3.3 Mode and passband data format
The mode is set with command $01 or $06. The mode is defined by the first data byte following the command and can by followed by a filter width setting (see below).
| $FE | $FE | to | fm | $06 | $01 | $FD |
In commands $01 and $06 (and some extended commands) where the mode is set or read, the following values are used:
| Mode | Data | Comment |
|---|---|---|
| LSB | $00 | |
| USB | $01 | |
| AM | $02 | |
| CW | $03 | |
| RTTY (FSK) | $04 | FM on IC-910 |
| FM | $05 | |
| Wide FM | $06 | IC-706xxx, IC-R8500, IC-R20 |
| CW-R | $07 | CW reverse sideband |
| RTTY-R | $08 | RTTY reverse sideband |
| S-AM | $11 | Synchronous AM detection, IC-R75 |
| PSK | $12 | PSK31, IC-7800 only |
| PSK-R | $12 | PSK31, IC-7800 only, reverse sideband |
| SSB | $0500 | IC-R7000 only, USB/LSB is selected via front switch |
- Of course not all modes are available on all rigs
- The codes for the mode in extended commands $1A (IF filter setting) can differ from this table.
- Data modes (LSB-D, USB-D, AM-D, FM-D) which are available since the IC-756Pro and later rigs are not accessible through the mode command, only through special commands which turn data mode on and off ($1A $06). The memories also have the capability to store data modes.
- The SSB command for the IC-R7000 really uses two bytes.
- Surprisingly the IC-7000 does not list WFM as a possible mode. I haven't had time yet to check if WFM is selectable by CI-V commands.

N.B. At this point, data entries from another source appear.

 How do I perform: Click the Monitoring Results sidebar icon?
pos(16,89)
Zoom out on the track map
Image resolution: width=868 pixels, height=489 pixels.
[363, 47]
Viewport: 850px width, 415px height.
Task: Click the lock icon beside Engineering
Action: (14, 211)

Passband data (filter width)
Mode and passband data are always transmitted together in the same command, although the passband data can be omitted. So the mode can be set without sending additional passband data, but to send passband information, the mode has to be sent always together with passband data.
| $FE | $FE | to | fm | $06 | $01 | $02 | $FD |
The passband data (IF bandwidth) is:
| Filter setting | Value |
|---|---|
| Wide | $01 |
| Medium/Normal | $02 |
| Narrow | $03 |
Due to historical reasons the filter settings are somewhat confusing. The original CI-V protocol initially had only two settings for filter width: normal and narrow. When newer rigs came out, supporting three settings (wide, normal, narrow) the codes for the filter width had to be extended.
This leads to some confusion about which value sets which filter, further aggravated by erroneous documentation (e.g. IC-R75). And when looking at the DSP-filter rigs like IC-756Pro ff., where the user can define and arrange each of the three filters individually, the settings of 'wide' or 'narrow' become meaningless. Here a filter value of $01 corresponds to filter 1, value $02 to filter 2 and $03 to filter 3, regardless of whether filter 1 is acutally wider than filter 2 or 3.
Formerly only $01 and $02 were used for wide and narrow, medium/normal was introduced later and the data rearranged. So it can happen that 'narrow' on older rigs is programmed using $02, on other, newer rigs as $03.
Note: Please note that when omitting the filter value from this command, the results can be unexpected. I recently discovered that the IC-R8500 switches to 'wide' filter when issueing the command without filter value (for AM). On my IC-756Pro3 and the IC-R75 the filter is always set to 'Normal' when missing.